(Stored data entries)
BEGIN
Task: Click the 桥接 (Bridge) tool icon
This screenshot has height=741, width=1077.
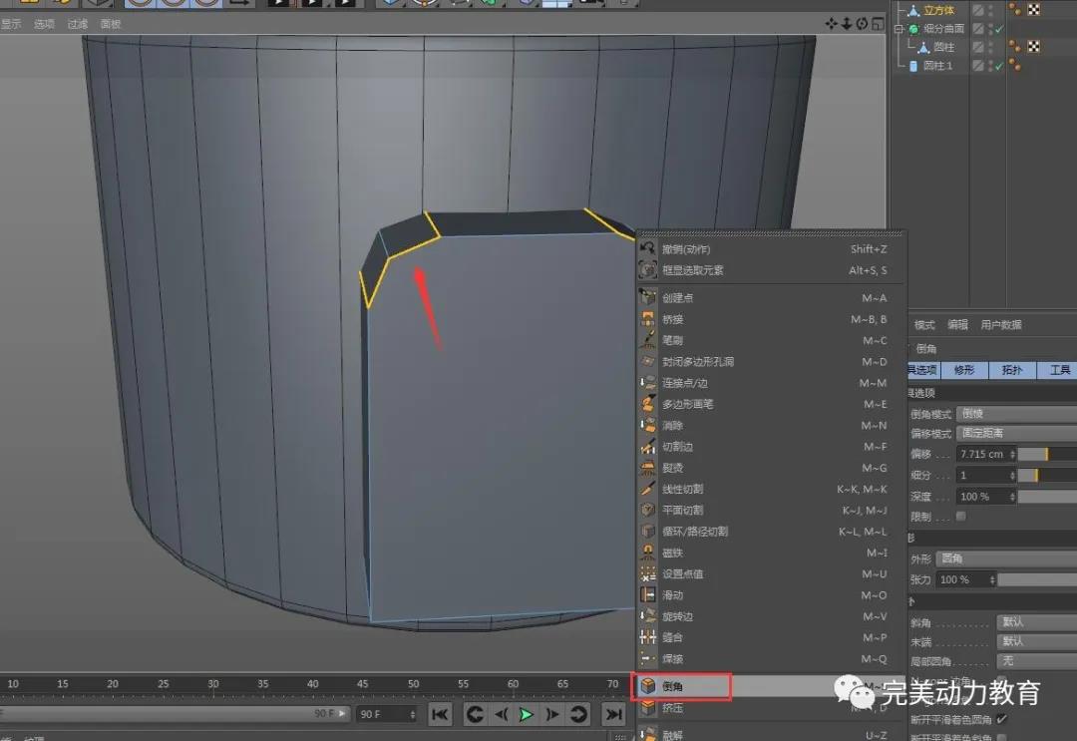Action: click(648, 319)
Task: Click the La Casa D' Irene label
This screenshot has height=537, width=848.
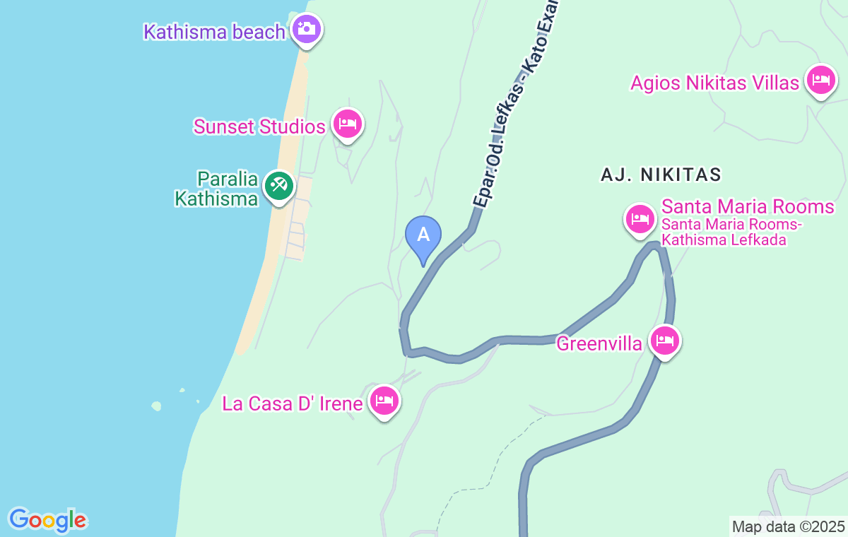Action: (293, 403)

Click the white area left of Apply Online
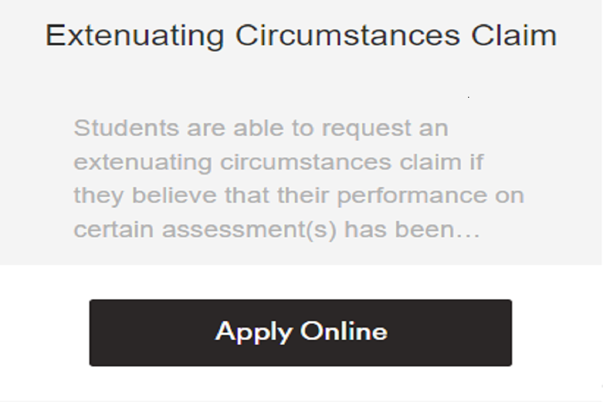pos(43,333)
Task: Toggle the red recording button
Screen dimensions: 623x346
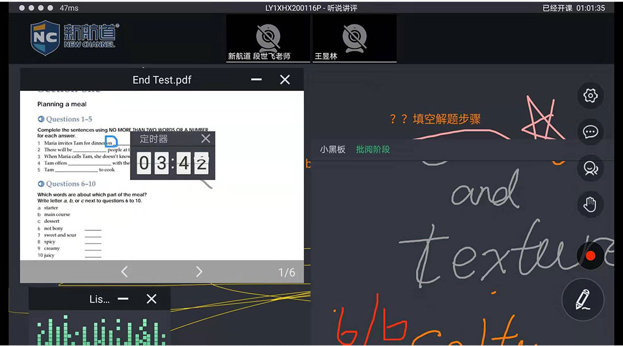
END
What the task asks: Set down, exactly as written, each line from the one that contains "This screenshot has height=537, width=848." to the last line of the records, but none of the pictures.

Solved problem:
This screenshot has height=537, width=848.
Action: (293, 403)

Click the white area left of Apply Online
pos(43,333)
Task: Toggle the red recording button
Screen dimensions: 623x346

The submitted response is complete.